**Work instructions:**
Retype exactly every line from the one that includes "You are a computer-use" through the final line of the listing, both ends kept, and omit the pictures.

**Data shown:**
#####
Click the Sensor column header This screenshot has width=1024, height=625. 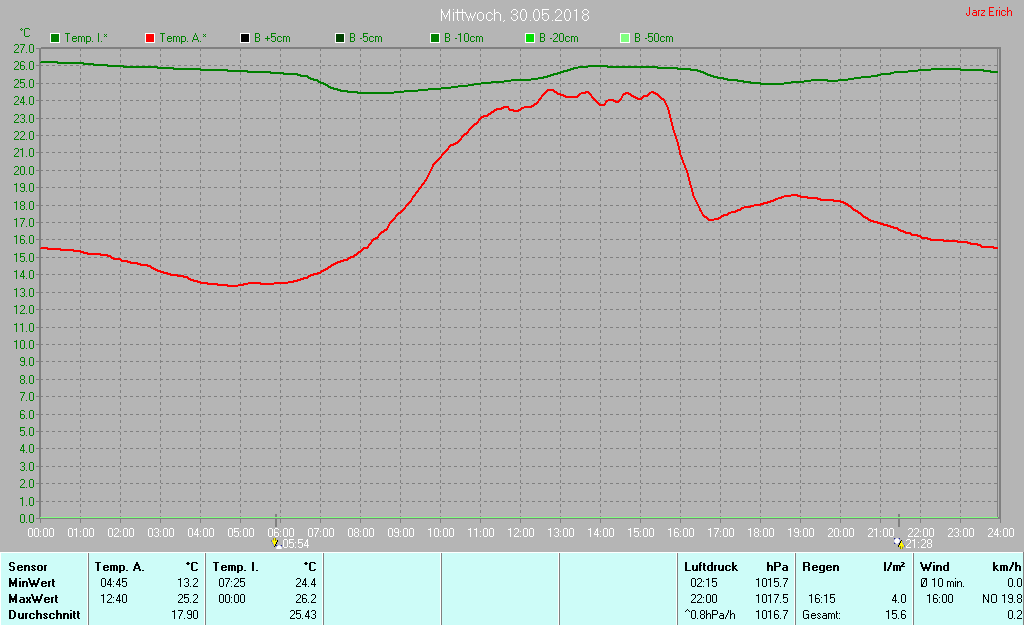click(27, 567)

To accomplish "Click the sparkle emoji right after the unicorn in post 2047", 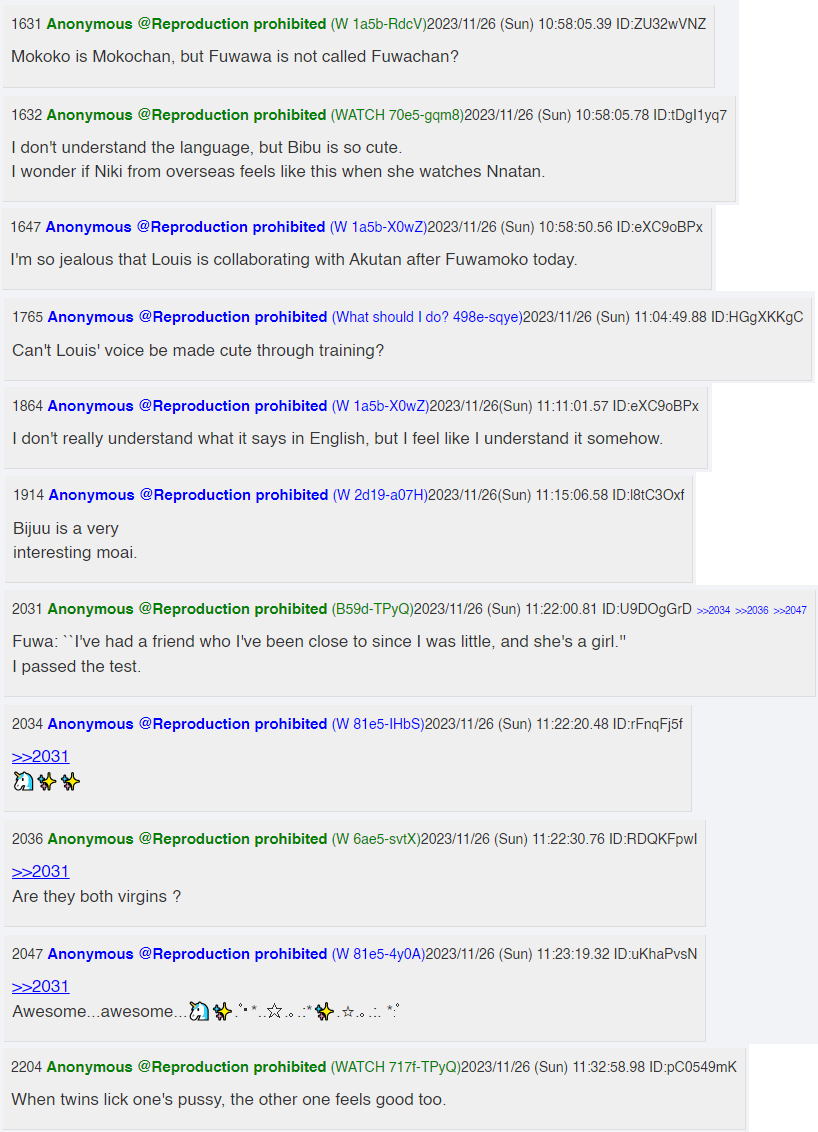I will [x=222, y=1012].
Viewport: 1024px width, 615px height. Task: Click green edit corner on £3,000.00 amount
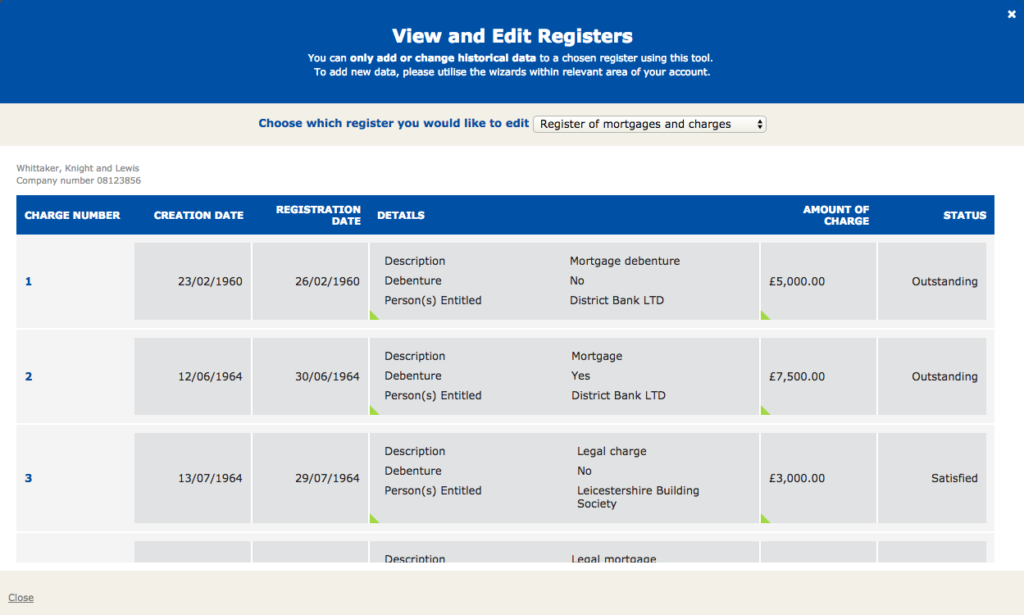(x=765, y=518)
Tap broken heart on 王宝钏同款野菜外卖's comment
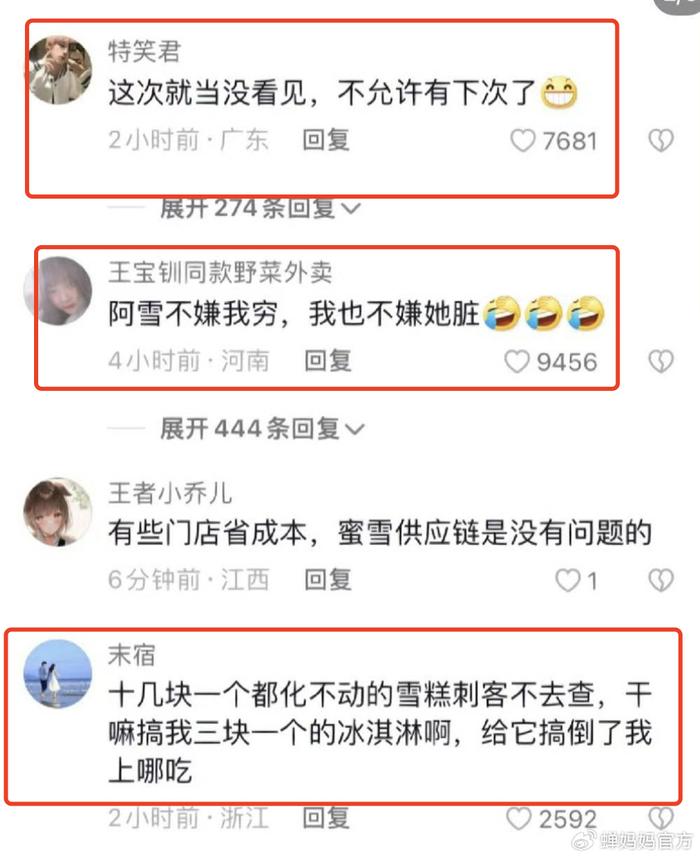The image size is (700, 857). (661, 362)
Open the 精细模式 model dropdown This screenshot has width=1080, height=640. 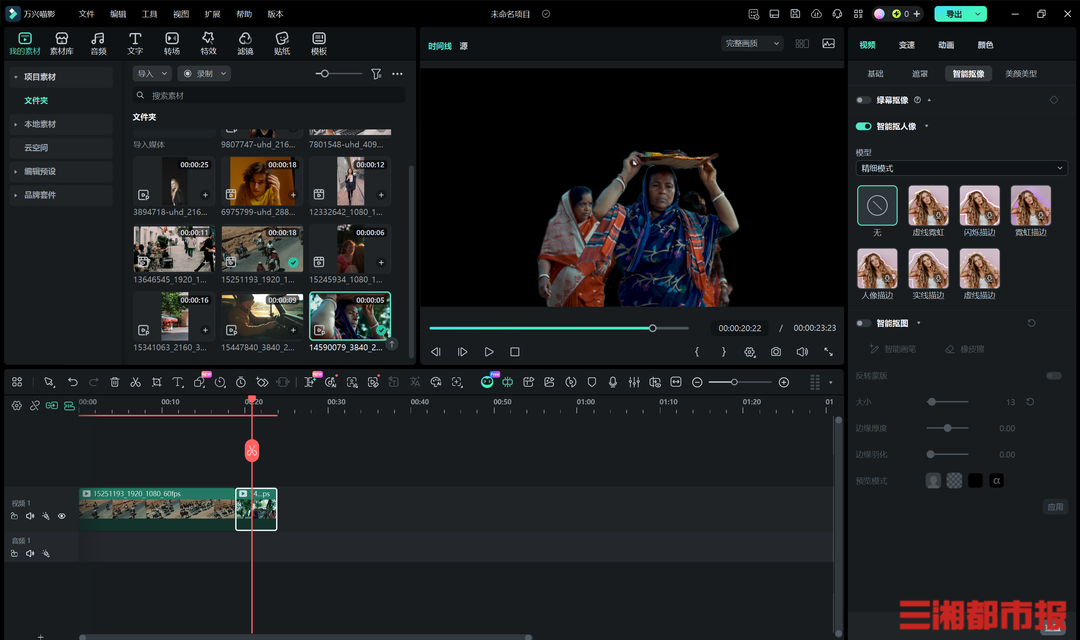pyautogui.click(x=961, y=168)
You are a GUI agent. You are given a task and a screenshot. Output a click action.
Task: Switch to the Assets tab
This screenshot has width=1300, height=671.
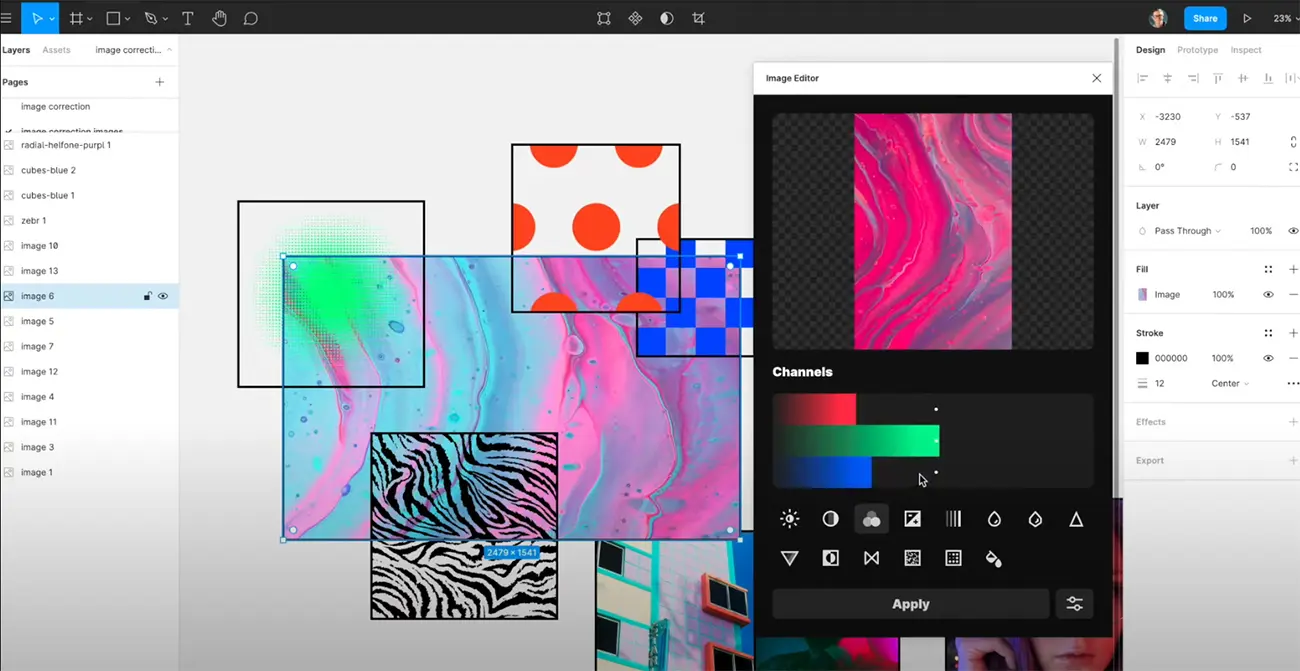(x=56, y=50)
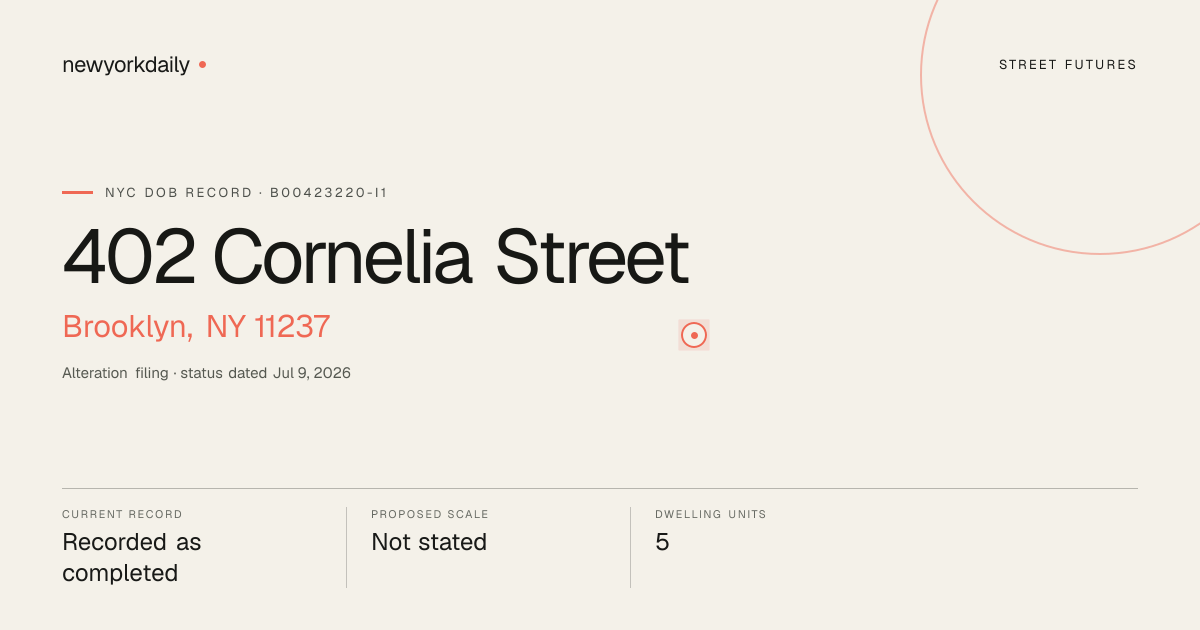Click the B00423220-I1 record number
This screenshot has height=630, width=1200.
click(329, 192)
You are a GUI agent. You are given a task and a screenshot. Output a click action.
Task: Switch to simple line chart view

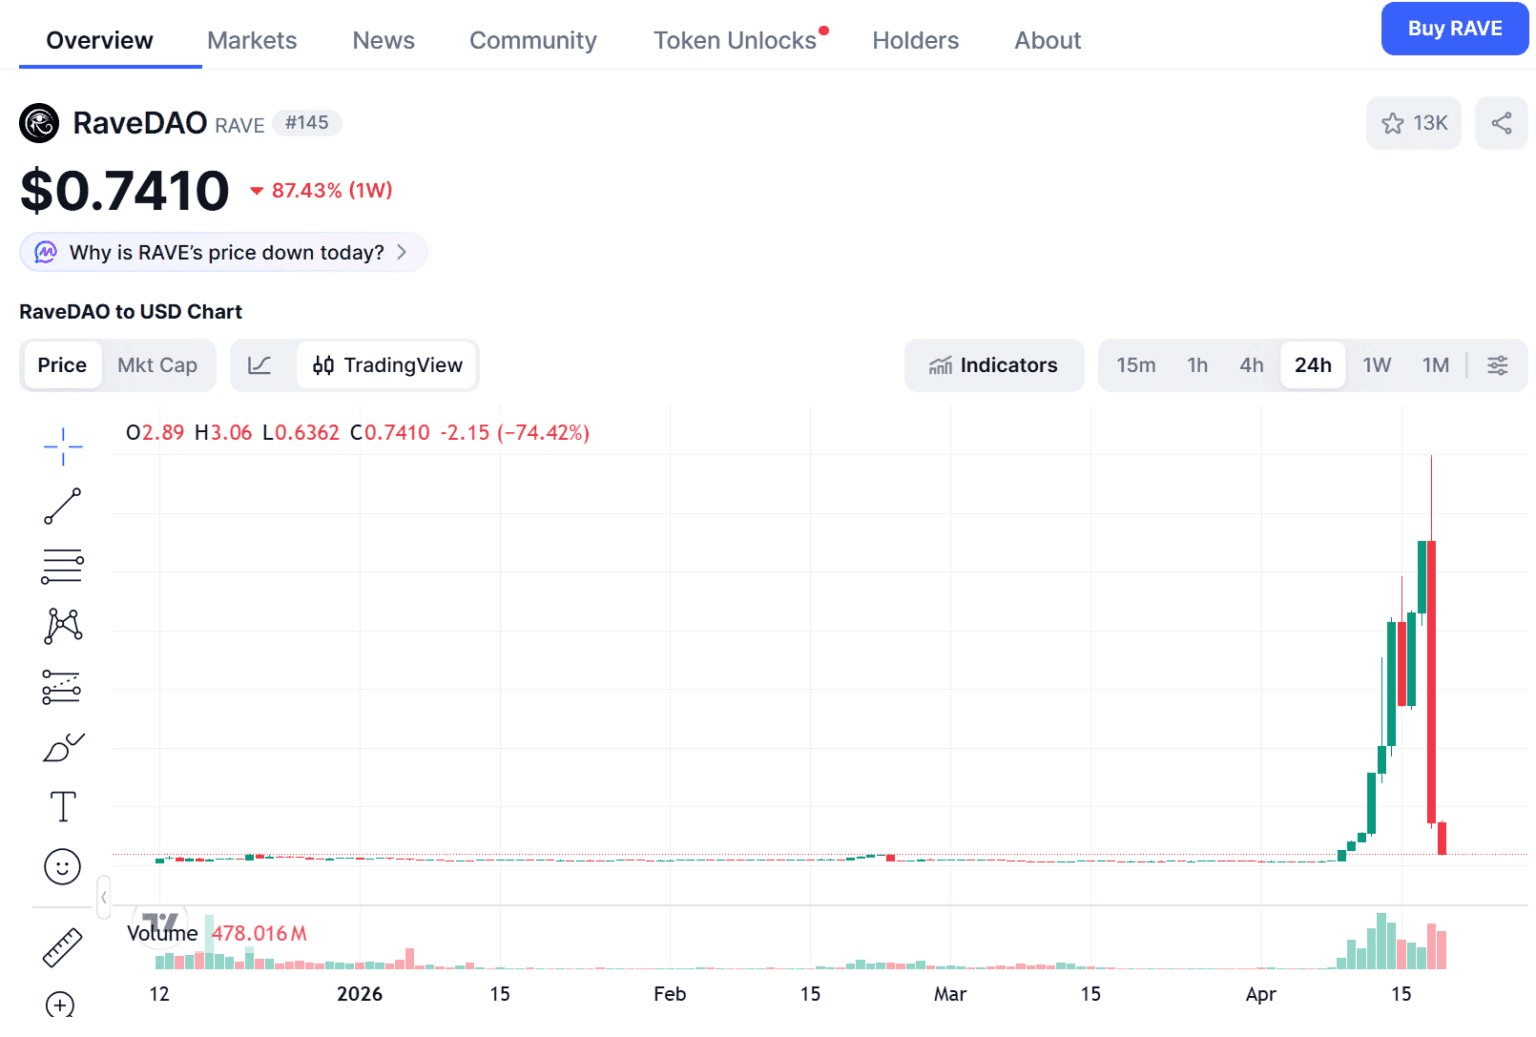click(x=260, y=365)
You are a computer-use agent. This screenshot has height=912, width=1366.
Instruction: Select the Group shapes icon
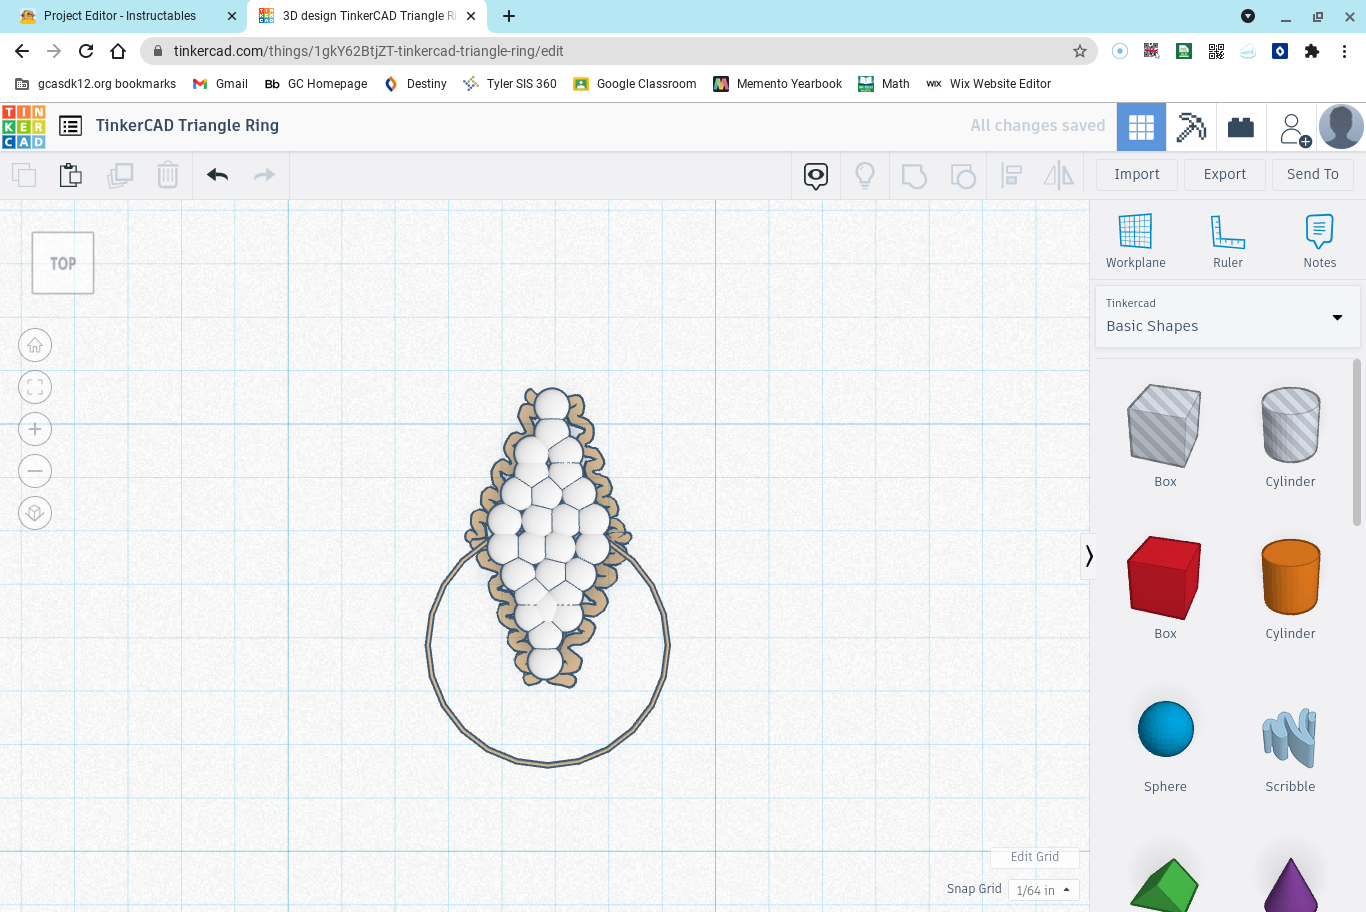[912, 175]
#####
**Answer section:**
You are a computer-use agent. This screenshot has height=912, width=1366.
Instruction: Select the Group shapes icon
[912, 175]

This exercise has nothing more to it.